06-06-2025 07:43 PM
Hi all, I'm looking for ways to speed up a pretty large array manipulation. What I need to do is:
1. Input array with 1088 rows and 524,000 columns
2. Re-order each column. In my example the order is just reversed, but the actual order is 0, 1, 544, 545, 2, 3, 546, 547 ... and so on.

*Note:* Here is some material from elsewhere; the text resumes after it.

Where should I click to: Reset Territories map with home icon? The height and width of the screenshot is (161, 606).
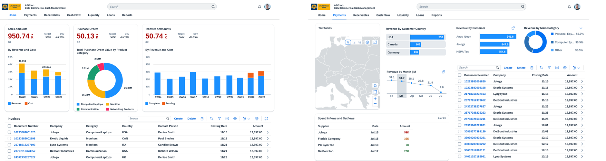[375, 86]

3. Concatenate all columns together.
On my PC with LV 2016 64-bit this takes ~2 sec to run, which is only 3.5 ns for each index array call. But I'm wondering if it could be done faster.
Thank you
06-06-2025 09:47 PM - edited 06-06-2025 10:32 PM
I believe this gives the same output and is faster. I am sure there is a lot of slack left...
(nevermind, doing some test)
As a first step, disable debugging and parallelize one of the FOR loops. (inner loop seems faster in my testing, but no guarantees)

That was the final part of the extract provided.